Tympa-Psirropoulou et al. (2008) outline the three stages during which iron deficiency anemia develops in infants. First, iron stores in the body become gradually depleted. "Iron is an essential part of hemoglobin, the oxygen-carrying protein in blood," (Brody 2008). This first stage is sometimes called the pre-latent iron deficiency stage. The second stage is the latent iron deficiency stage, at which "the level of serum iron starts decreasing in parallel with an offsetting increase in siderophylin synthesis," (Tympa-Psirropoulou et al. 2008). Finally, the third stage is full onset iron deficiency anemia.

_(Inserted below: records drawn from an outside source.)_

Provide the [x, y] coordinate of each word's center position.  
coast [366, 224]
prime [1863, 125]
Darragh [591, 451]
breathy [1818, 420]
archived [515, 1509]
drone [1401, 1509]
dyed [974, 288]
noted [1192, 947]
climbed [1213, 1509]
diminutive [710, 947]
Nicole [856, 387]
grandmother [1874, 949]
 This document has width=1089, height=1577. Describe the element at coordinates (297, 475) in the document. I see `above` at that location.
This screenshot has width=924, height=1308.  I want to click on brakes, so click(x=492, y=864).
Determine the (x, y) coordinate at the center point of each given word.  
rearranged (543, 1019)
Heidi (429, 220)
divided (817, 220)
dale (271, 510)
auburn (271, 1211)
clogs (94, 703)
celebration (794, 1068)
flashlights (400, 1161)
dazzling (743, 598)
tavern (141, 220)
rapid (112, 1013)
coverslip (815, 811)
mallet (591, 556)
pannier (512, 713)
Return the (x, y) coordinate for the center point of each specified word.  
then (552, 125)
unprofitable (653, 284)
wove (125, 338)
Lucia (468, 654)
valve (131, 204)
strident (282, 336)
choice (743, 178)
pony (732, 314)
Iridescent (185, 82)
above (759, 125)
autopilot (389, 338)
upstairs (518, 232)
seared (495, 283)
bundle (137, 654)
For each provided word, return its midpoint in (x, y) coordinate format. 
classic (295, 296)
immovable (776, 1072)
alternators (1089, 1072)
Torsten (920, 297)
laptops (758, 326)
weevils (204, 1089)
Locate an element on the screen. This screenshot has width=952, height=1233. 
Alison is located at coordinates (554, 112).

Once iron deficiency anemia has been identified in the infant, the problem can be corrected by careful supplementation. If the infant is being breast fed, the mother may need to increase her intake of dietary iron by consuming iron-rich foods such as "raisins, meats (especially liver), fish, poultry, egg yolks, legumes (peas and beans), and whole-grain bread," (Brody 2008). Dairy product intake should be minimized, because milk interferes with iron absorption in the mother as well as the baby. Iron supplements may also be indicated, especially for breastfeeding mothers "because diet alone rarely supplies the needed amount," (Brody 2008). The infant diagnosed with iron deficiency anemia should be given breast milk as well as infant formula specially designed to include iron supplements. Prune juice and infant cereals are also recommended, but cow's milk is to be avoided.